- _MATERIALS PROVIDED_:

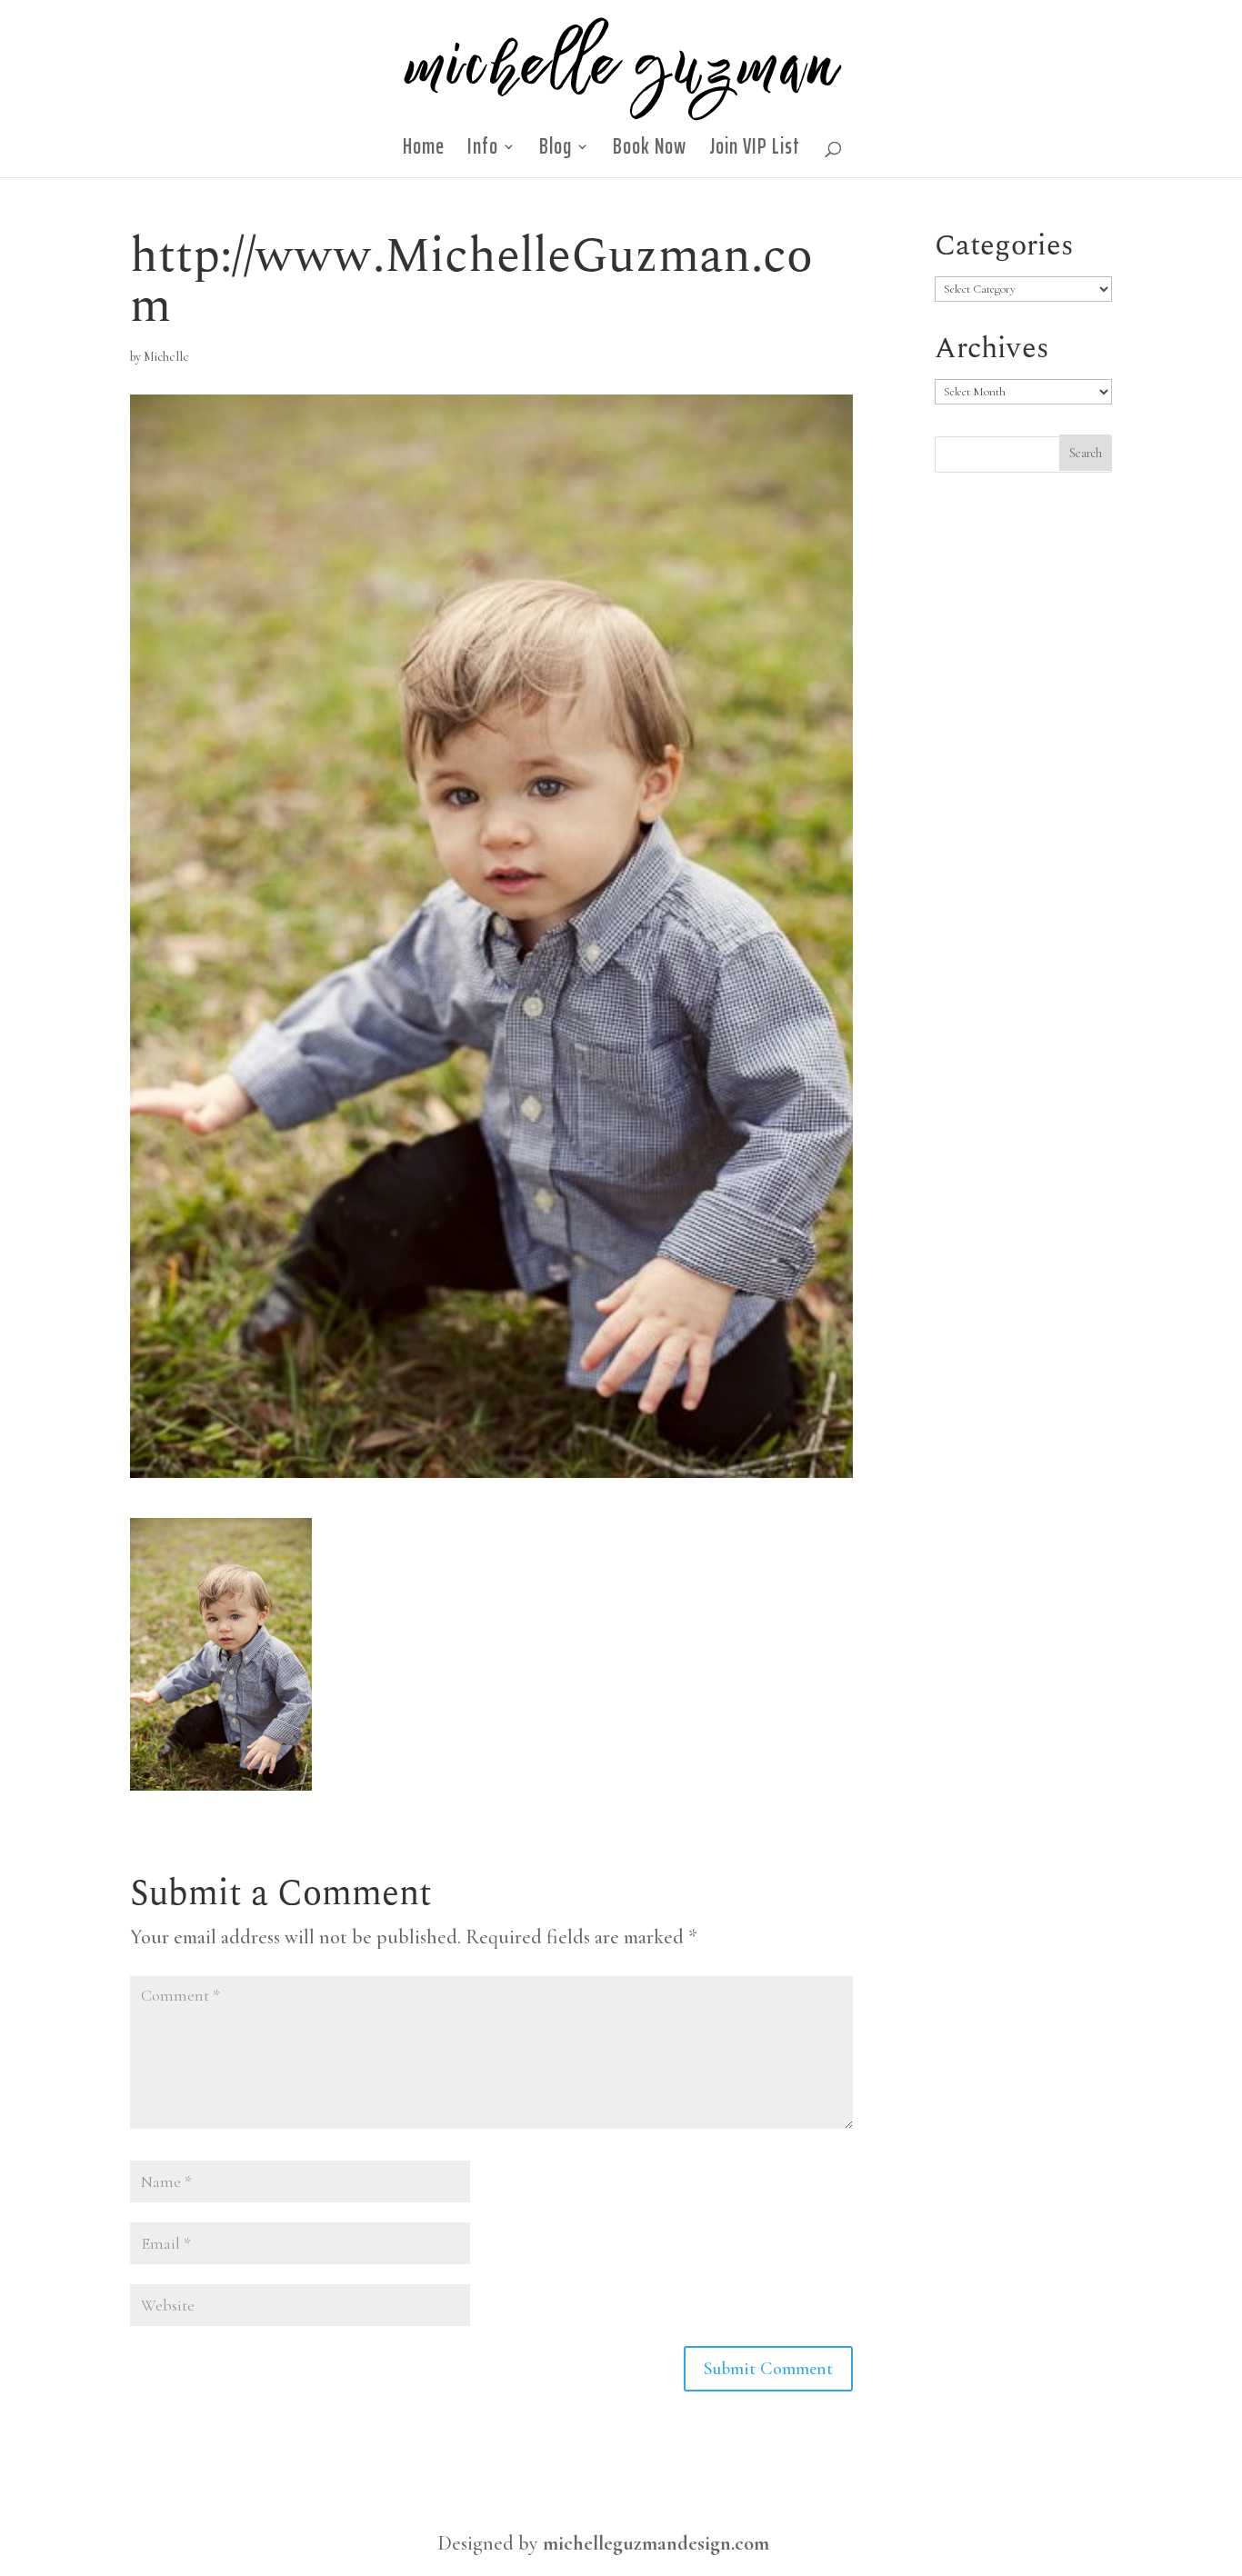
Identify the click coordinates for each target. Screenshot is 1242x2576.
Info (482, 152)
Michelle (166, 356)
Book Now (649, 152)
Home (424, 152)
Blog (555, 152)
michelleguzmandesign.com (656, 2543)
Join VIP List (754, 152)
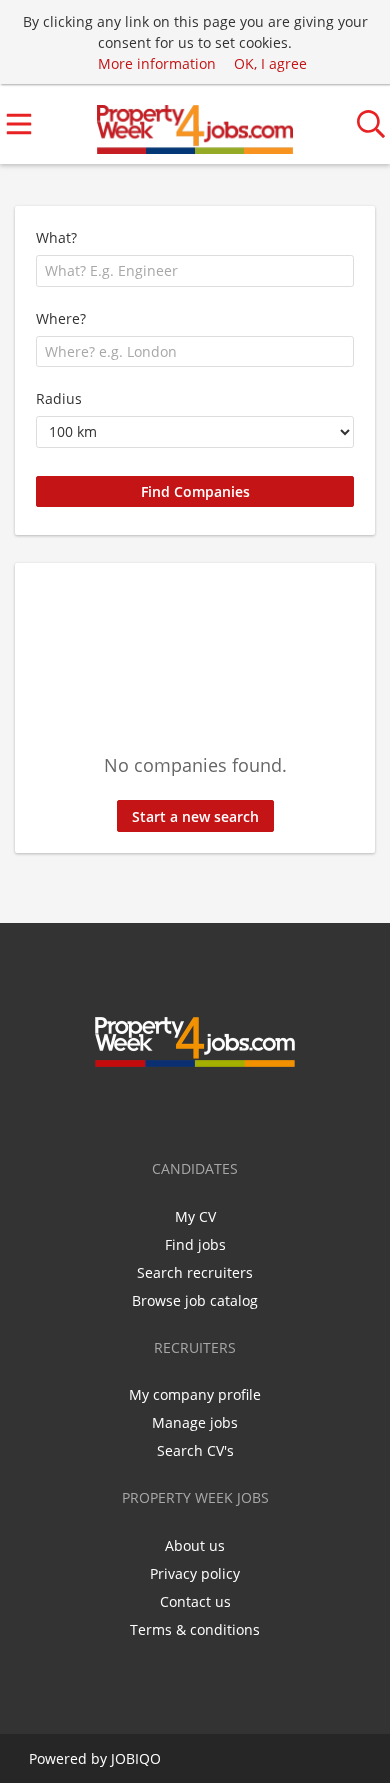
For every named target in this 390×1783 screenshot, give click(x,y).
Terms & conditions (195, 1629)
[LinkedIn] (215, 1109)
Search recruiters (195, 1272)
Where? (61, 318)
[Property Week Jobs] (195, 124)
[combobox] (195, 271)
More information (157, 63)
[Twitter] (182, 1109)
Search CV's (195, 1450)
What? (56, 237)
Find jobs (195, 1244)
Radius (59, 398)
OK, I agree (270, 63)
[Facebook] (149, 1109)
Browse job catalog (195, 1300)
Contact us (195, 1601)
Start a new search (195, 816)
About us (195, 1545)
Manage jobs (195, 1422)
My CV (195, 1216)
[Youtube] (245, 1109)
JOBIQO (136, 1758)
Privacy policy (195, 1573)
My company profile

- _PROBLEM REQUIREMENTS_: Using the entries above, give again each line from the one containing "[combobox] (195, 271)" through the last line, exactly and only those.

- _SOLUTION TO THIS TASK_:
[combobox] (195, 271)
More information (157, 63)
[Twitter] (182, 1109)
Search CV's (195, 1450)
What? (56, 237)
Find jobs (195, 1244)
Radius (59, 398)
OK, I agree (270, 63)
[Facebook] (149, 1109)
Browse job catalog (195, 1300)
Contact us (195, 1601)
Start a new search (195, 816)
About us (195, 1545)
Manage jobs (195, 1422)
My CV (195, 1216)
[Youtube] (245, 1109)
JOBIQO (136, 1758)
Privacy policy (195, 1573)
My company profile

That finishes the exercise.